Try to insert the content of the tags into this tags
Like this
<title>My title</title>
<link>http://mylink.com</link>
<description>My description</description>
To this
<title><![CDATA[My title]]></title>
<link><![CDATA[http://milynk.com]]></link>
<description><![CDATA[My Description]]></description>
The regex shouldn't be very hard to figure out. It works for me, hope it helps for you.
The problem with UTF-8 is that it is a multibyte encoding. As such it needs a way to indicate when a character is formed by more than one byte (maybe two, three, four, ...). The way of doing this is by reserving some byte values to signal multibyte characters.
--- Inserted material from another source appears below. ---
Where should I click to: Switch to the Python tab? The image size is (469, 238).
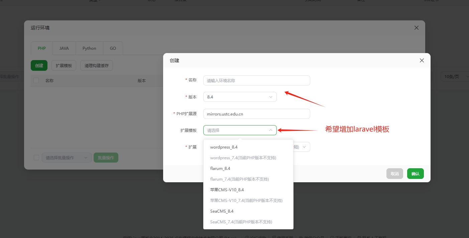pos(89,48)
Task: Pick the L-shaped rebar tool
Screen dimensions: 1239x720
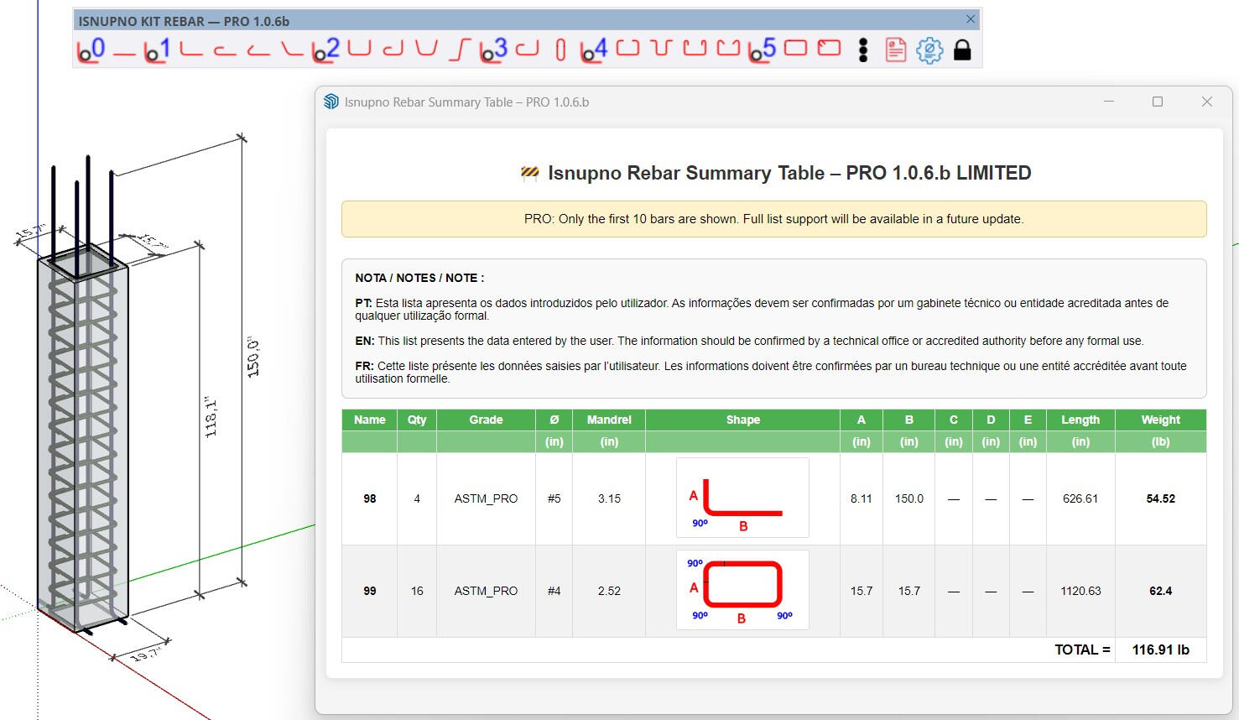Action: [191, 49]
Thus encoding follows some basic rules:
One byte characters have no MSB set (codes compatible with 7-bit ASCII).
Two byte characters are represented by sequence: 110xxxxx 10xxxxxx
Three bytes: 1110xxxx 10xxxxxx 10xxxxxx
Four bytes: 11110xxx 10xxxxxx 10xxxxxx 10xxxxxx
Your problem is that you may be reading some character string supposedly encoded as UTF-8 (as the XML encoding definition states) but the byte chunk might not be really encoded in UTF-8 (it is a common mistake to declare something as UTF-8 but encoding text with a different encoding such as Cp1252). Your XML parser tries to interpret byte chunks as UTF-8 characters but finds something that does not fit the encoding rules (illegal character). I.e. two bytes with two most significate bytes set would bring an illegal encoding error: 110xxxxx must be always followed by 10xxxxxx (values such as 01xxxxxx 11xxxxxx 00xxxxxx would be illegal).
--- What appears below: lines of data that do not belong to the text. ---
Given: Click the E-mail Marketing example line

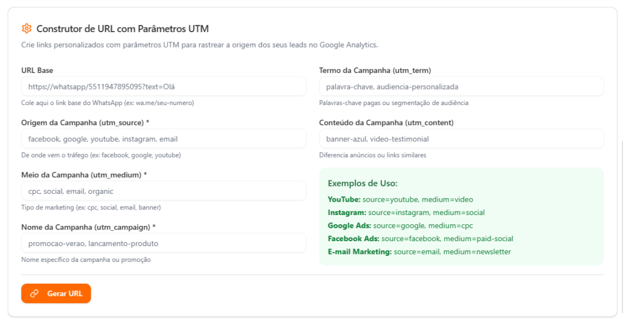Looking at the screenshot, I should (x=419, y=251).
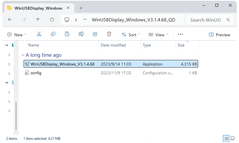Image resolution: width=239 pixels, height=143 pixels.
Task: Collapse the 'A long time ago' group
Action: point(23,55)
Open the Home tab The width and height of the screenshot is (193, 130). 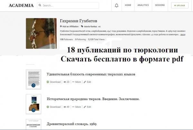coord(128,5)

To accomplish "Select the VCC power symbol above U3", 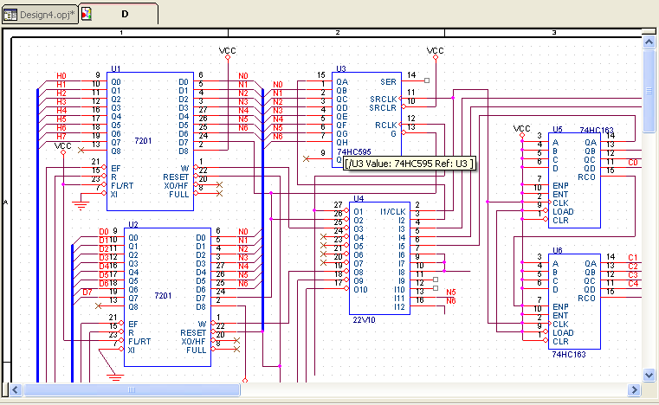I will [x=436, y=54].
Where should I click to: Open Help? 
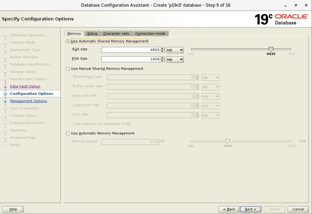coord(13,209)
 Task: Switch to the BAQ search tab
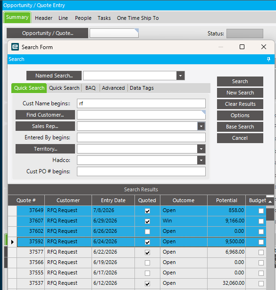(90, 88)
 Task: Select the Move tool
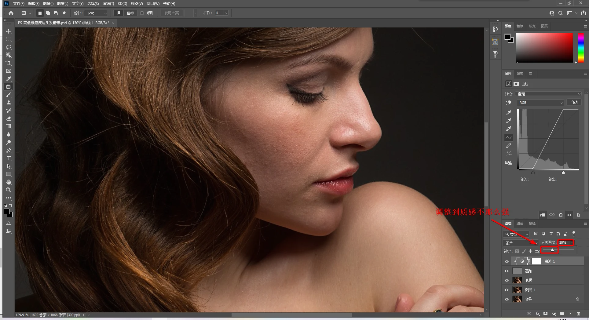tap(9, 31)
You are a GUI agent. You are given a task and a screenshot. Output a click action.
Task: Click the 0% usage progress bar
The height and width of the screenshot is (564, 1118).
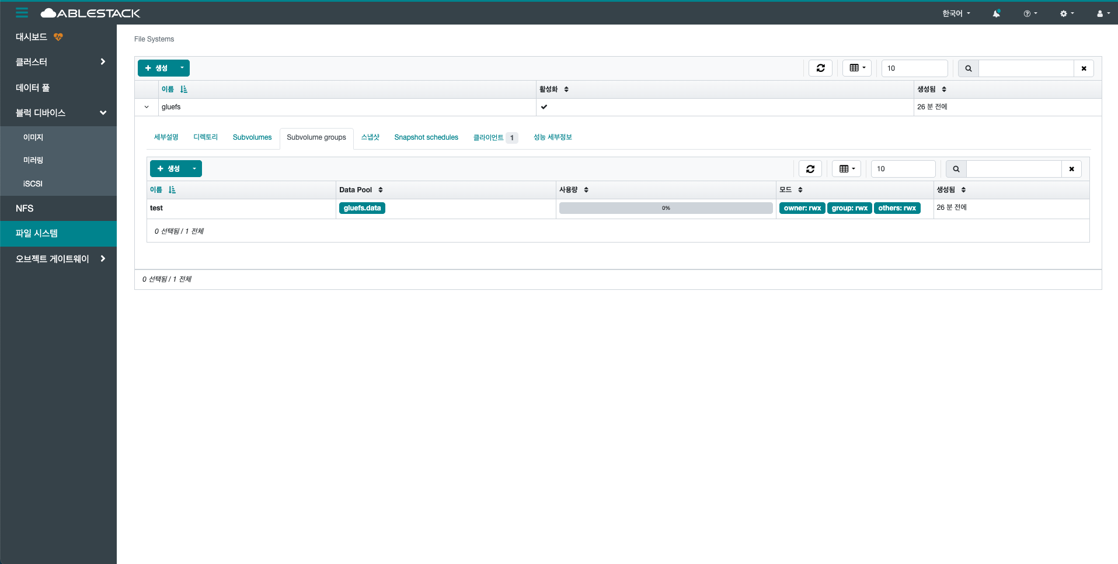click(666, 208)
This problem does not arise when non-variable length encodings are used. I.e. if you state in your XML declaration that your file uses Windows-1252 encoding but you end up using ANSI your only problem will be that non-ASCII characters (values > 127) will render incorrectly.
The solution:
Try to detect encoding by other means.
If you will always be reading data from same source you could sample some files and use an advanced text editor that tries to infer actual encoding of the file (i.e. notepad++, jEdit, etc.).
Do it programatically. Preprocess raw bytes before doing any actual xml processing.
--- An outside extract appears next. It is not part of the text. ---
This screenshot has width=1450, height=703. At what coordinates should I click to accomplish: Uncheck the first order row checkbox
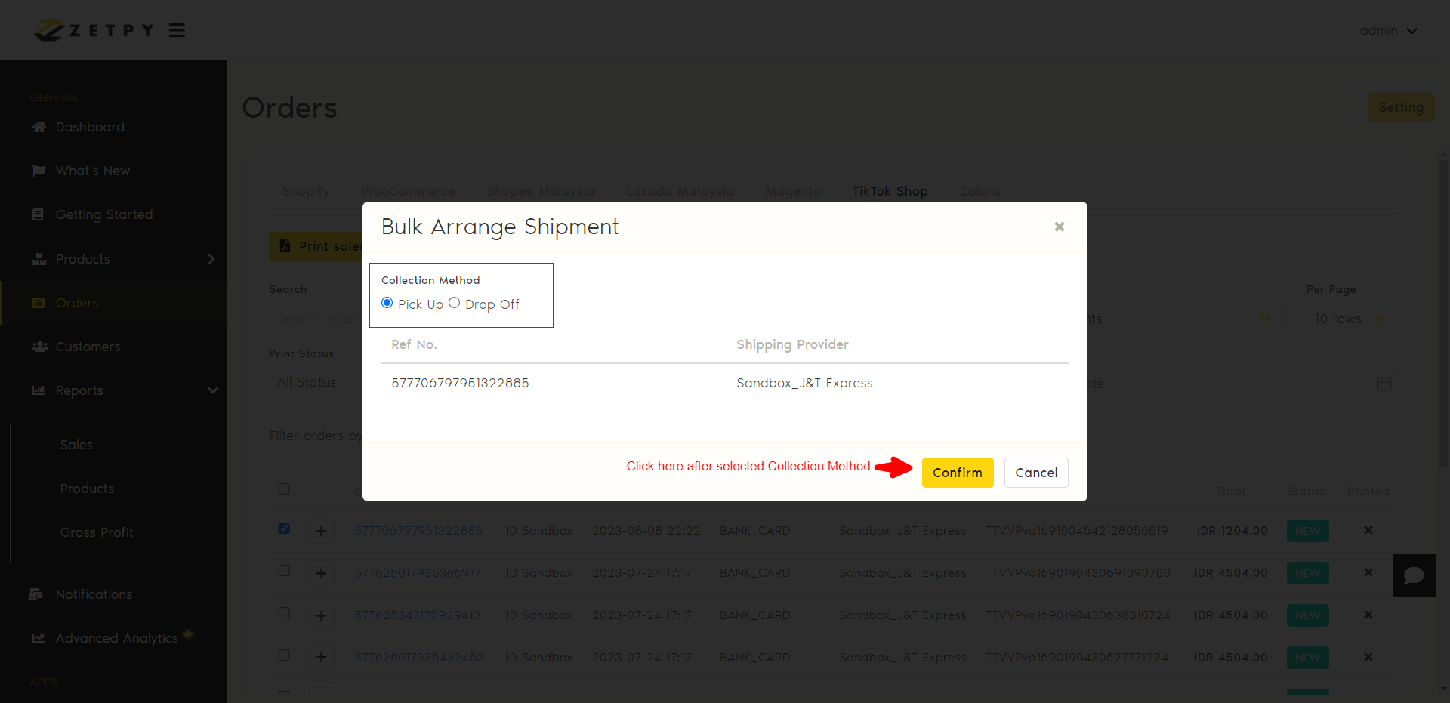pos(284,529)
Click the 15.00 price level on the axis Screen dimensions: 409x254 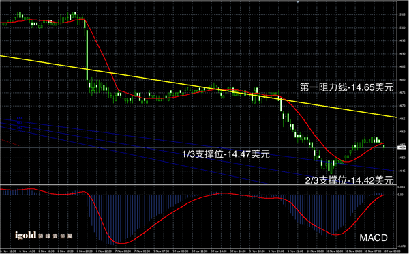point(402,27)
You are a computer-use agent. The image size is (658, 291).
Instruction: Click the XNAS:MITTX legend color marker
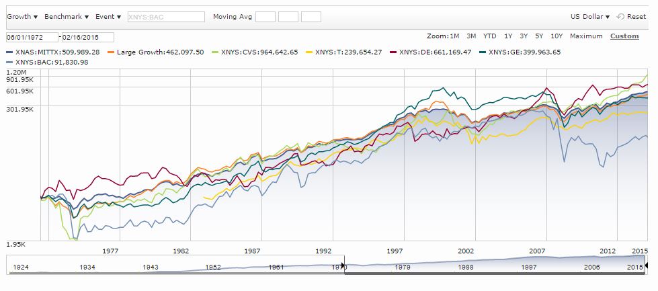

Force actual encoding at the XML processor
Alternatively if you do not mind about non-ASCII characters (no matter if strange symbols appear now and then) you could go directly to step 2 and force XML processing to any ASCII compatible 8-byte fixed length encoding (ANSI, any Windows-XXXX codepage, Mac-Roman encoding, etc.). With your present code you just could try:
XmlPullParser parser = Xml.newPullParser();
parser.setInput(url.open(), "ISO-8859-1");
Calling setInput(istream, null) already means for the pull parser to try to detect the encoding on its own. It obviously fails, due to the fact that there is an actual problem with the file. So it's not like your code is wrong - you can't be expected to be able to parse all incorrect documents, whether ill-formed or with wrong encodings.
If however it's mandatory that you try to parse this particular document, what you can do is modify your parsing code so it's in a function that takes the encoding as a parameter and is wrapped in a try/catch block. The first time through, do not specify an encoding, and if you get an encoding error, relaunch it with ISO-8859-1. If it's mandatory to have it succeed, repeat for other encodings, otherwise call it quits after two.
Before parsing your XML, you may tweak it, and manually remove the accents before you parse it.
Maybe not the best solution so far, but it will do the job.